For me to sanction a review of a record an entire month after release, it has to be something pretty damn special. And PREGOBLIN‘s new album (well, actually, their debut, despite the title) very much fits into that category.
The opening track ‘Big Hitters‘ sounds a little like Beck has written a song for All Things Must Pass and got Steve Harley in on guest vocals. That should tell you all you need to know about PREGOBLIN II – it’s a real ‘songwriter’s album’, though the subsequent ‘Roma‘ is somewhat dramatic and off-kilter in its oeuvre. That unpredictable nature is one of the long player’s great selling points, with the double header of ‘Everybody’s Ill (At The Moment)‘ starting as a kind of alt.folk on part one, and then evolving into a full-blown disco soul stomp for part two. You never know what’s coming next and I love that!
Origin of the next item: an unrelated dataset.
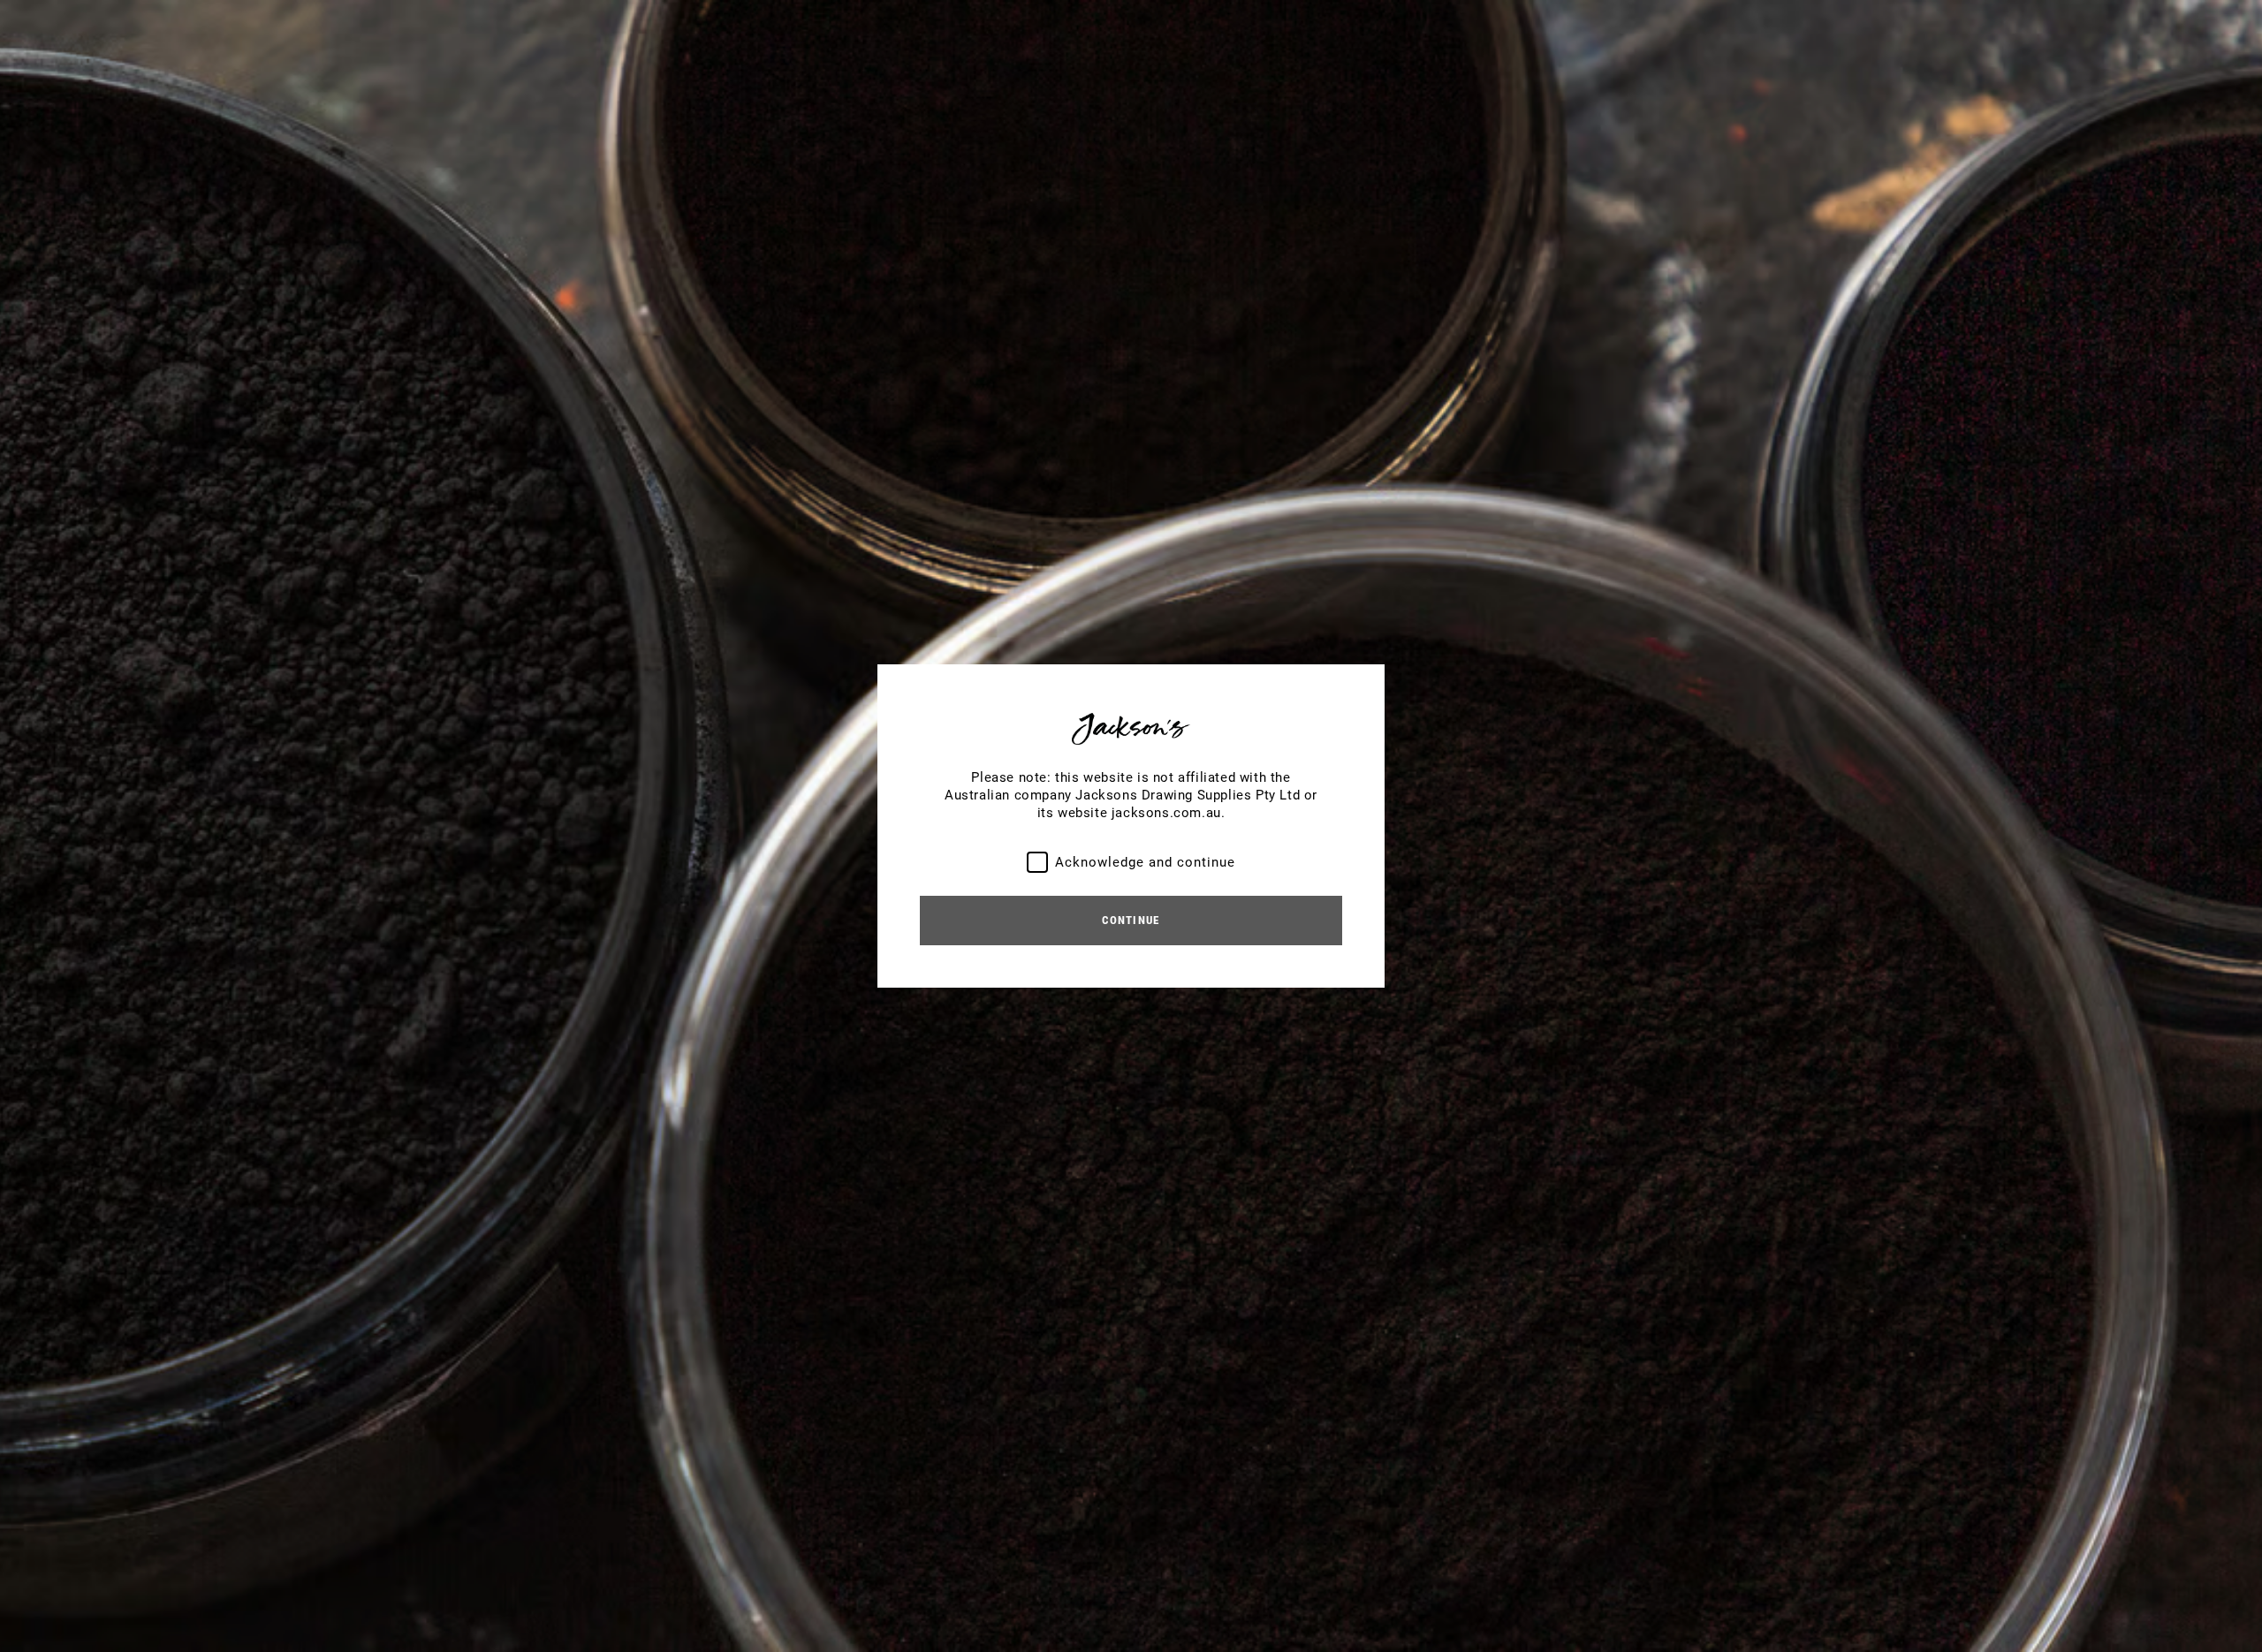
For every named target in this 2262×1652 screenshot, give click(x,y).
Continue (1130, 920)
The overtly sexual nature of ‘Movin’ Up‘ makes it sound like it could have come straight out of Rado & Ragni’s 1968 musical Hair, albeit with a bastardised piano ballad backdrop that isn’t a million miles away from Rufus Wainwright. And then comes that hard-hitting ‘Nobody Likes Me‘, which, to the casual listener, comes across as a pleasant, breezy Donna Summer-ish number (sort of), until you pay attention to the lyrics: “Mummy doesn’t like me, daddy doesn’t care, Becky doesn’t miss me, Claire thinks I’m a shit” and later on, “Everybody’s got better shit than me.” Ouch.
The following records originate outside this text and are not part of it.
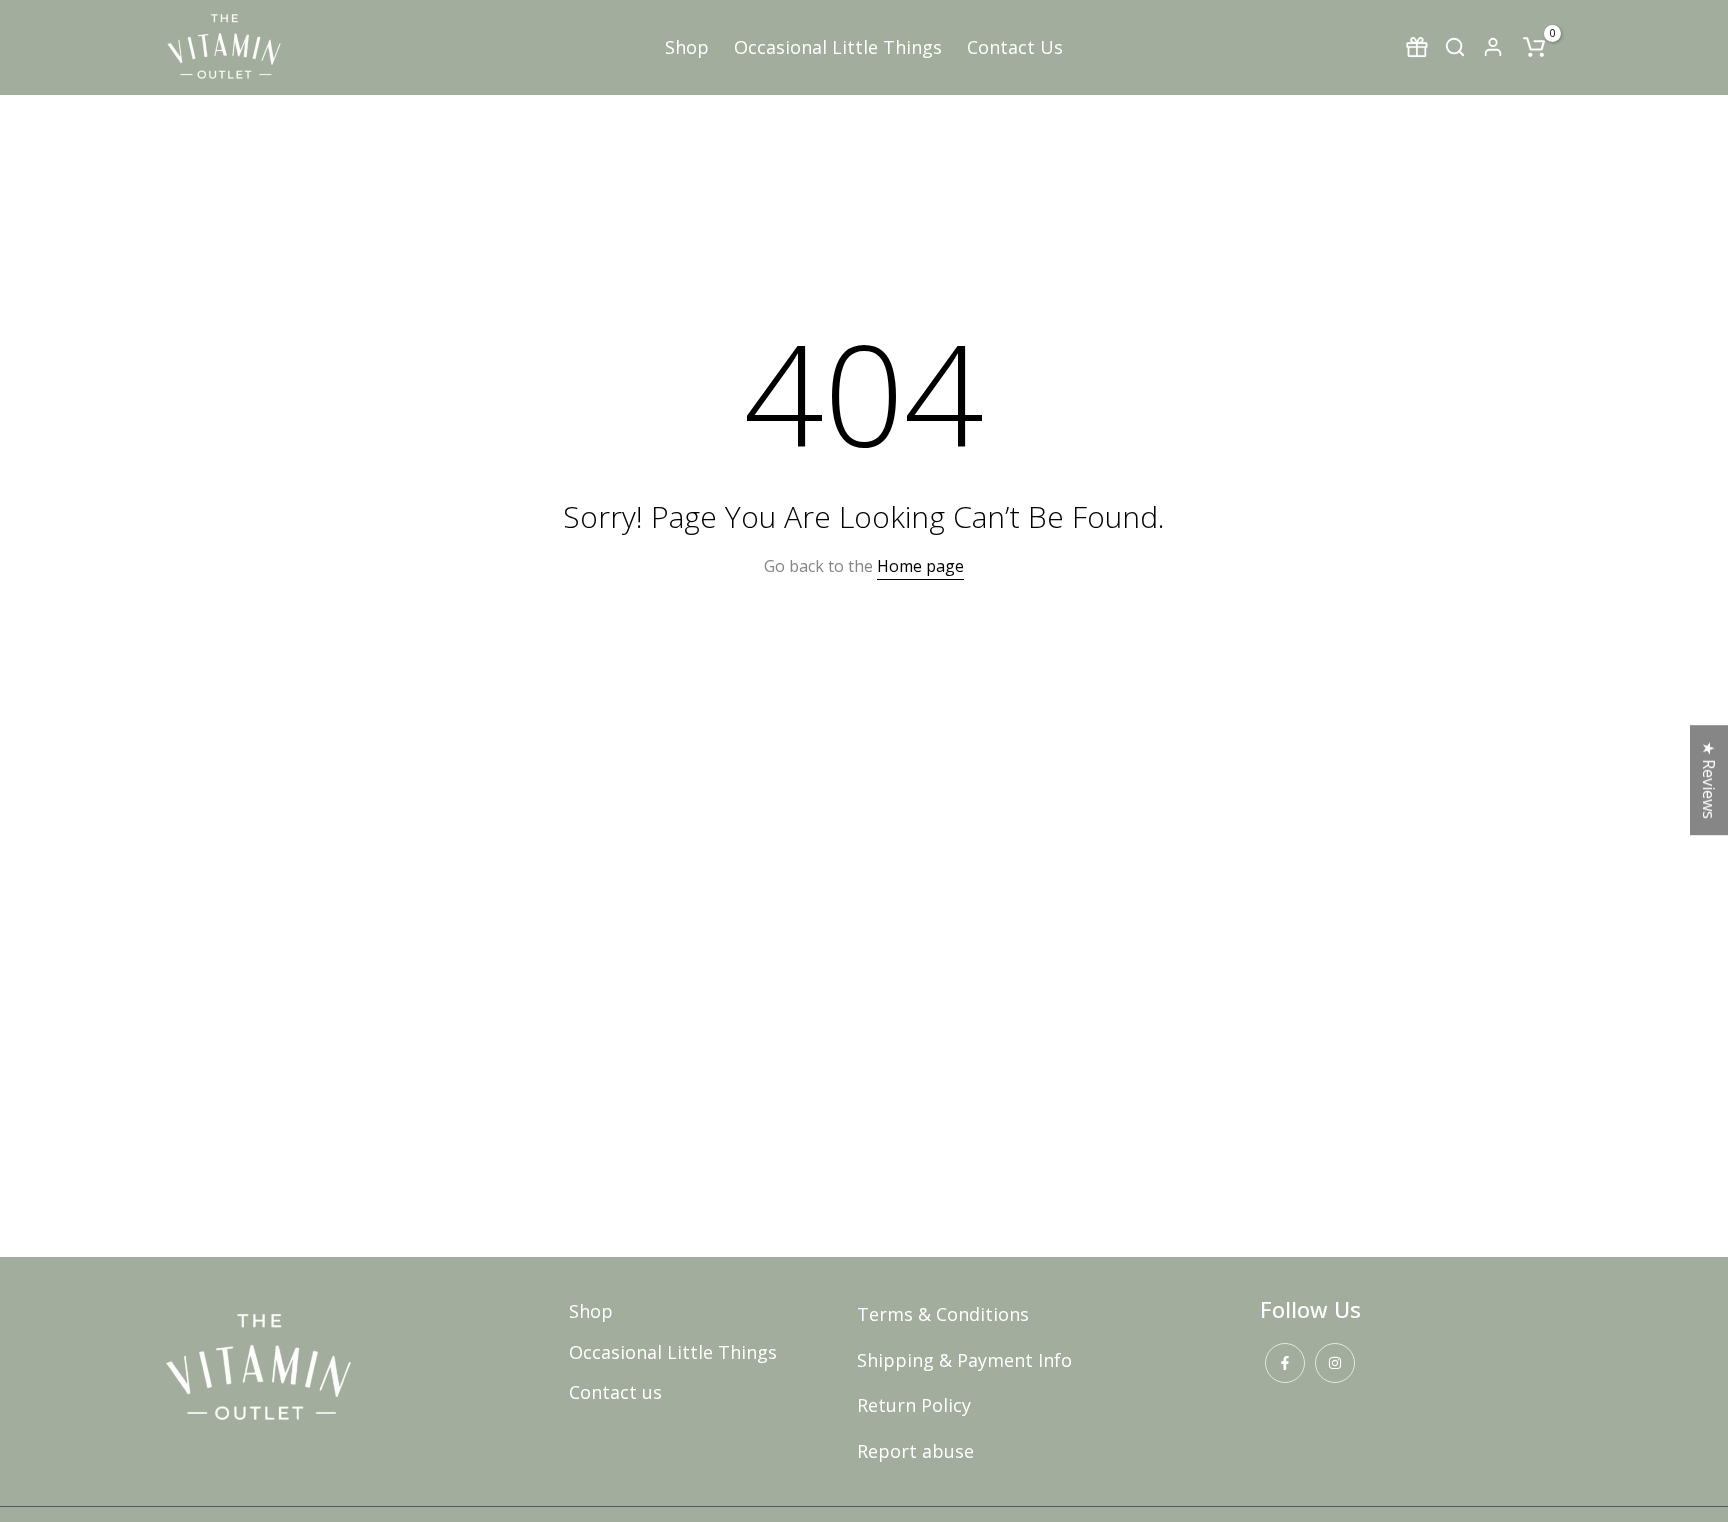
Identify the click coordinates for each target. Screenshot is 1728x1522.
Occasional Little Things (838, 47)
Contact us (615, 1392)
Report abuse (915, 1451)
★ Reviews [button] (1709, 780)
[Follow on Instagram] (1335, 1363)
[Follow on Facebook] (1285, 1363)
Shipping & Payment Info (964, 1360)
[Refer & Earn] (1417, 47)
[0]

A bizarre cover of Oliver Cheatham‘s ‘Get Down Saturday Night’ (or, more accurately, of Room 5‘s adaptation of it, ‘Make Luv‘) ensues, with a ‘3am sleeping under the bus shelter’ kind of vibe before the brief respite of the gorgeous pedal-steel Americana of ‘Alpha Business‘ proves that yes, Alex Sebley is capable of writing irresistibly dreamy commercial tracks as well, further confirmed by ‘These Hands aka Danny Knife‘, originally penned for Fat White Family, which features Pete Doherty and surely would have featured on one of those old Indie Top 20 albums, had they still been going. Delightfully minimalist but full of joyful uplift.
‘Sort It Out Down There‘ comes across as deliberately obtuse, as though Jona Lewie got pissed and passive-aggressively disagreed with the bartender, before the amusing, sleepy Summertime demeanour of the Super Furries like ‘Wimpy‘.
‘Two Kinds Of Music‘ closes out the album (“one is good, the other is bad” apparently), aside from a piano-based reprise of the opening track, a rather striking, pretty version, which makes you look back and marvel at the variety on offer here.
A very unusual record, but ultimately a very satisfying one.